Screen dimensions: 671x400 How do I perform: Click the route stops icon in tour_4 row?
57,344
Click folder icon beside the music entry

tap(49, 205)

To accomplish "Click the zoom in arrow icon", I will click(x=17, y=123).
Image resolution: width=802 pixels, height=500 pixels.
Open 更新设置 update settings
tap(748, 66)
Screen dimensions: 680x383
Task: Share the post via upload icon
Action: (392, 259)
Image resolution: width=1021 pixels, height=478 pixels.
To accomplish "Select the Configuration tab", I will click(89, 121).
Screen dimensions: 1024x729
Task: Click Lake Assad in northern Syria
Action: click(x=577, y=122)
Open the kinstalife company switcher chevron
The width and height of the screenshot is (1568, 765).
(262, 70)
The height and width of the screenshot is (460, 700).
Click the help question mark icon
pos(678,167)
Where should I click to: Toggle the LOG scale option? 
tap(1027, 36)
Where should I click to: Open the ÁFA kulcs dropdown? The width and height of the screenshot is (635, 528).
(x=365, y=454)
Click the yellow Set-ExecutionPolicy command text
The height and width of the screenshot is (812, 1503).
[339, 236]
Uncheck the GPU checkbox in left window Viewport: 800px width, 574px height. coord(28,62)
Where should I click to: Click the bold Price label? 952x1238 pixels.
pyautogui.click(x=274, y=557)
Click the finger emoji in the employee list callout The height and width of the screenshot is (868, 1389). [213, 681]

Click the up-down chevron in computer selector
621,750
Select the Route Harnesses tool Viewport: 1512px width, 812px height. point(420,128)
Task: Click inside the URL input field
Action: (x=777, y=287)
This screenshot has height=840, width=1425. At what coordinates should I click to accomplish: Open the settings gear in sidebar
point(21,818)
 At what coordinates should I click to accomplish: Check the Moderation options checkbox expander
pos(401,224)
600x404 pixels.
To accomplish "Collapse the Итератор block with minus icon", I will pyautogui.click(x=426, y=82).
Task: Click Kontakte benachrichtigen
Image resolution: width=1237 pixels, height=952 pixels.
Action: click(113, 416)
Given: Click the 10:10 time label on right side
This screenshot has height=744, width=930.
—————
**WORK TO COMPLETE**:
Reproduce all the entries above. Match them exactly.

**TASK RESULT**:
Screen dimensions: 671x400 How do I perform: Click the route stops icon in tour_4 row?
57,344
Click folder icon beside the music entry

tap(49, 205)

To accomplish "Click the zoom in arrow icon", I will click(x=17, y=123).
Image resolution: width=802 pixels, height=500 pixels.
Open 更新设置 update settings
tap(748, 66)
Screen dimensions: 680x383
Task: Share the post via upload icon
Action: (392, 259)
Image resolution: width=1021 pixels, height=478 pixels.
To accomplish "Select the Configuration tab", I will click(89, 121).
Screen dimensions: 1024x729
Task: Click Lake Assad in northern Syria
Action: click(x=577, y=122)
Open the kinstalife company switcher chevron
The width and height of the screenshot is (1568, 765).
(262, 70)
The height and width of the screenshot is (460, 700).
Click the help question mark icon
pos(678,167)
Where should I click to: Toggle the LOG scale option? 
tap(1027, 36)
Where should I click to: Open the ÁFA kulcs dropdown? The width and height of the screenshot is (635, 528).
(x=365, y=454)
Click the yellow Set-ExecutionPolicy command text
The height and width of the screenshot is (812, 1503).
[339, 236]
Uncheck the GPU checkbox in left window Viewport: 800px width, 574px height. coord(28,62)
Where should I click to: Click the bold Price label? 952x1238 pixels.
pyautogui.click(x=274, y=557)
Click the finger emoji in the employee list callout The height and width of the screenshot is (868, 1389). [213, 681]

Click the up-down chevron in computer selector
621,750
Select the Route Harnesses tool Viewport: 1512px width, 812px height. point(420,128)
Task: Click inside the URL input field
Action: (x=777, y=287)
This screenshot has height=840, width=1425. At what coordinates should I click to accomplish: Open the settings gear in sidebar
point(21,818)
 At what coordinates should I click to accomplish: Check the Moderation options checkbox expander
pos(401,224)
600x404 pixels.
To accomplish "Collapse the Итератор block with minus icon", I will pyautogui.click(x=426, y=82).
Task: Click Kontakte benachrichtigen
Image resolution: width=1237 pixels, height=952 pixels.
Action: click(113, 416)
Given: Click the 10:10 time label on right side
This screenshot has height=744, width=930.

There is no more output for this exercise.